_PROBLEM DESCRIPTION_
Read through the records below and copy each line that uses the word "computer".

(Saved entries)
⁂

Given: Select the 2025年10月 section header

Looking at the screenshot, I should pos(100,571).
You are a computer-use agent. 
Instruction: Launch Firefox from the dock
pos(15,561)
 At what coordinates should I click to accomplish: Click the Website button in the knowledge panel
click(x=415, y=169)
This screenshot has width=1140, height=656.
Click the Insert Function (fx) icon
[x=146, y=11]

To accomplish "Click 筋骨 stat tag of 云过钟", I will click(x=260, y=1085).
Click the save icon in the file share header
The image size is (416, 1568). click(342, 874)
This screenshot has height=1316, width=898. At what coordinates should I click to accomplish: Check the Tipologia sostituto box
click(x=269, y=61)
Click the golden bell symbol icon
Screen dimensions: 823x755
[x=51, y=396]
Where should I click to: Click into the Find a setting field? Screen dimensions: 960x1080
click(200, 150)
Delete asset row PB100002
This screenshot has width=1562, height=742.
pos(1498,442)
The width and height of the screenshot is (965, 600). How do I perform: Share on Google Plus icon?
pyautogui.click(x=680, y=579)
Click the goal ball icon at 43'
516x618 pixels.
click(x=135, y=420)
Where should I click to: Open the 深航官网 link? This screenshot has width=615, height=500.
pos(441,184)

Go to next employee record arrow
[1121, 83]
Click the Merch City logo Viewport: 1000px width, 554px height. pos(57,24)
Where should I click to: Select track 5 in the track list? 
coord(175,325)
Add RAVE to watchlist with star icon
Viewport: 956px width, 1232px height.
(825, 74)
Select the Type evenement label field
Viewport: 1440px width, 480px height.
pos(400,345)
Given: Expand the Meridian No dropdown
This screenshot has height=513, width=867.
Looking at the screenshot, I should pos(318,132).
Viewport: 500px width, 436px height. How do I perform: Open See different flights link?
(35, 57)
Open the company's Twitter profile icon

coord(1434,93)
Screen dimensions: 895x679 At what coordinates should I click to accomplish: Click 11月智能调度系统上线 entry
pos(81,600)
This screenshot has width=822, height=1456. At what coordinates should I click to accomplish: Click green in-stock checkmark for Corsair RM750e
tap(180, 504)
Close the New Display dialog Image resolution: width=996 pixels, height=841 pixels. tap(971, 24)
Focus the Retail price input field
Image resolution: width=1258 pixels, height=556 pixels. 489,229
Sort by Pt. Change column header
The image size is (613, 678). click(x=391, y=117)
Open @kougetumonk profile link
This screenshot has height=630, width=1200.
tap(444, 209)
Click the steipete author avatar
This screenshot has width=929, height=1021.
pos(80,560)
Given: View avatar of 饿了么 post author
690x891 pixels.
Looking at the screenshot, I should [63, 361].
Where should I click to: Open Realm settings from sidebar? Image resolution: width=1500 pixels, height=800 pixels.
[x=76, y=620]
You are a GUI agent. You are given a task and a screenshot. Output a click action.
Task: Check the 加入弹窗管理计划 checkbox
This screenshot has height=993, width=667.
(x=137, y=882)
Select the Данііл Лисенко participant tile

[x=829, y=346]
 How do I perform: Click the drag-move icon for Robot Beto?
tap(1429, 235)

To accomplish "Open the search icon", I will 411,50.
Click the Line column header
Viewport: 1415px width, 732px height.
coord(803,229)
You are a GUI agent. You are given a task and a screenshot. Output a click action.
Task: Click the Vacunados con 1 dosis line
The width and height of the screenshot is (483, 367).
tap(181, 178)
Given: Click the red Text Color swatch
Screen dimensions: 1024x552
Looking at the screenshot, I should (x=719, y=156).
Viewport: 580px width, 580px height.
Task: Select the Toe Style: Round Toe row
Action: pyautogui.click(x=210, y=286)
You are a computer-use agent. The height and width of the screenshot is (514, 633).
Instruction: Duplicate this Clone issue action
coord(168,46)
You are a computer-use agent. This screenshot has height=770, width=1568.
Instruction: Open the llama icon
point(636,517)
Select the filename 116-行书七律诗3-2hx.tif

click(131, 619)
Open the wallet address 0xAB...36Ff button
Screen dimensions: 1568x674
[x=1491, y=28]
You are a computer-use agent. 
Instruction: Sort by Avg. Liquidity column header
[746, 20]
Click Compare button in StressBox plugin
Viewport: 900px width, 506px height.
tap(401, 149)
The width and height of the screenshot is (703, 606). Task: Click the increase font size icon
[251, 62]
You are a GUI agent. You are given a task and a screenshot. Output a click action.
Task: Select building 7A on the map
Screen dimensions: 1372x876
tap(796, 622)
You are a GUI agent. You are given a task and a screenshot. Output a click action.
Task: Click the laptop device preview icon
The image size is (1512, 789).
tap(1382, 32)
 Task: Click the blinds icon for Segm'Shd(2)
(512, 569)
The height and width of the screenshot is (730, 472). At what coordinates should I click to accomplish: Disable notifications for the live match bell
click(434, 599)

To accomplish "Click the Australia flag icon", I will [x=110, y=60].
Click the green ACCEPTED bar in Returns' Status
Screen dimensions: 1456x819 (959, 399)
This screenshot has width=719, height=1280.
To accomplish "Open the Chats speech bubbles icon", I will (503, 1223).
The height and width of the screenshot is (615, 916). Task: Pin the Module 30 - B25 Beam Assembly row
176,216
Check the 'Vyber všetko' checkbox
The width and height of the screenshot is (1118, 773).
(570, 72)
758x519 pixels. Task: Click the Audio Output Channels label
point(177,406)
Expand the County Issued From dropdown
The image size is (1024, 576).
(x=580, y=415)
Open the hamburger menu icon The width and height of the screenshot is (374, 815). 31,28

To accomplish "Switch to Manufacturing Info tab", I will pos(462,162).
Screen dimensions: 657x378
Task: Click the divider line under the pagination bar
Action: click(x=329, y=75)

⁂

_ANSWER TO THIS TASK_
You are a computer-use agent. 
You are a computer-use agent. The height and width of the screenshot is (514, 633).
You are a computer-use agent. This screenshot has height=770, width=1568.
You are a computer-use agent. 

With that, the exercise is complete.